On 28/06/2006 8:40 PM, Jason van Zyl wrote:
When we last discussed it on the development process, we talked about
instead doing regular promotion of the automated builds (eg, roughly
once a week we say "this is a stable build with something new/a good
fix/etc, let's ask people to test it").
I'd really like to try that (and add anything to continuum to make it
easier :)
Yes, but we still have to make some official public releases. I don't
think we can just release Continuum generated builds and then just
release 1.1? Or do I misunderstand what you're talking about.
I think we are talking about the same thing, but it's just mechanics.
So a fundamental thing I think we need is regular builds that at least
passed the basic integration tests (ie, they compiled and the server
started).

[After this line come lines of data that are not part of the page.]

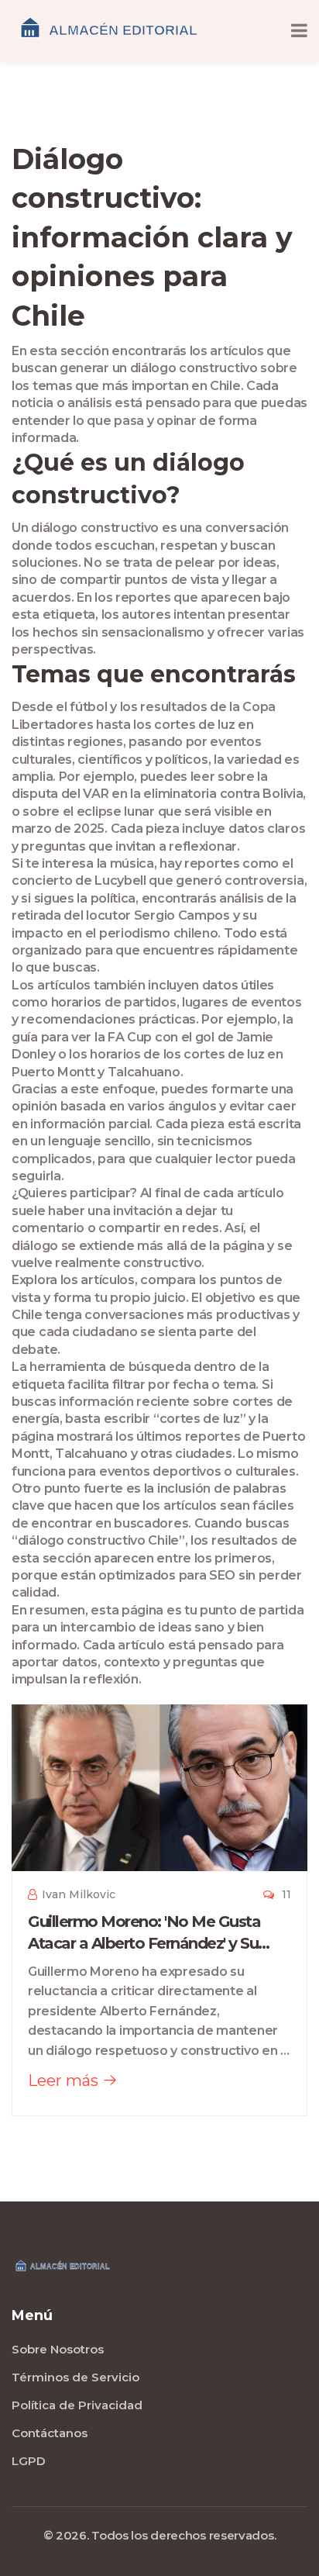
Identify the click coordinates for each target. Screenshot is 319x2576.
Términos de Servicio (75, 2377)
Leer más (65, 2080)
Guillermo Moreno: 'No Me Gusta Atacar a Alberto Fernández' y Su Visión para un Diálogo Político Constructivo (144, 1933)
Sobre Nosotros (58, 2349)
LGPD (29, 2460)
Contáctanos (49, 2433)
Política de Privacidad (77, 2405)
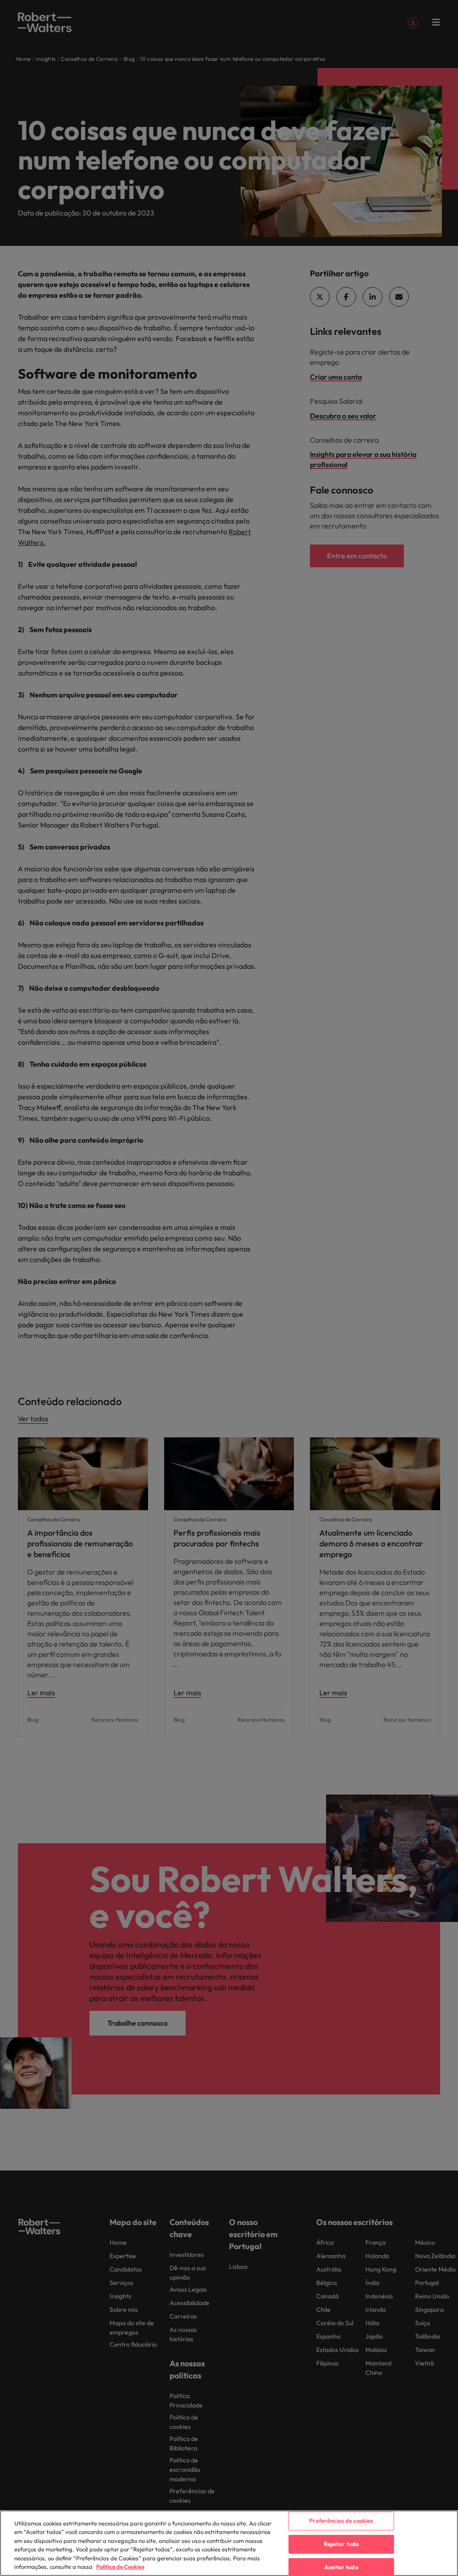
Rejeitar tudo (341, 2543)
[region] (229, 2543)
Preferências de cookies (341, 2521)
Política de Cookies (120, 2566)
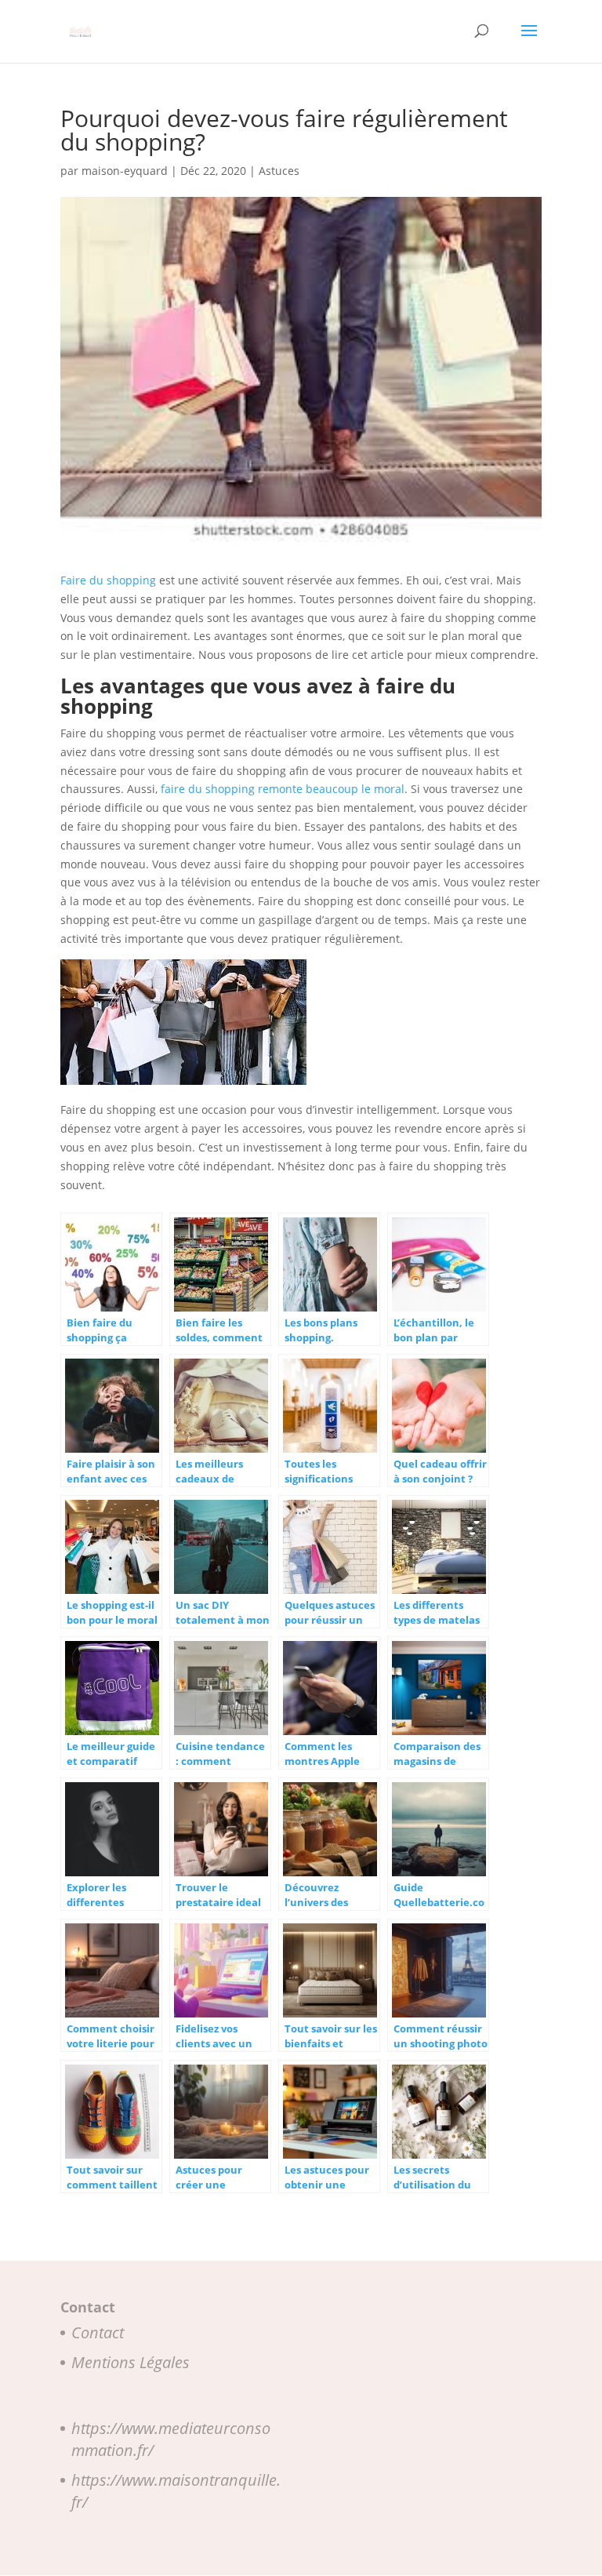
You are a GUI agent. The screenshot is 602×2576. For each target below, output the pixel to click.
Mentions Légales (130, 2362)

These are what we have now, though I'd rather they came from
Continuum and were more easily accessible to joe schmo just coming to
the web site.
The next thing is regularly approved builds. Currently we schedule and
do the alpha/beta thing, but what I'm thinking is not going through the
whole release process that is time consuming and doing something more
regular - ie every week or two we say "there's been a few new features,
or a significant internal change, or some bad bugs fixed and we want
people to test it", so we check a particular build is reasonably stable
and then vote (or something) to promote it - and we put that up on the
web site as the latest "test" build. It's somewhere between unstable
nightlies and really stable releases.
I guess what I'm thinking of is something like IDEA's EAP program.
Then the final release would what we do now: produce an RC which we
intend to be the actual binary, call for testers and vote. Release that,
or produce another one, then push it out to the mirrors and announce.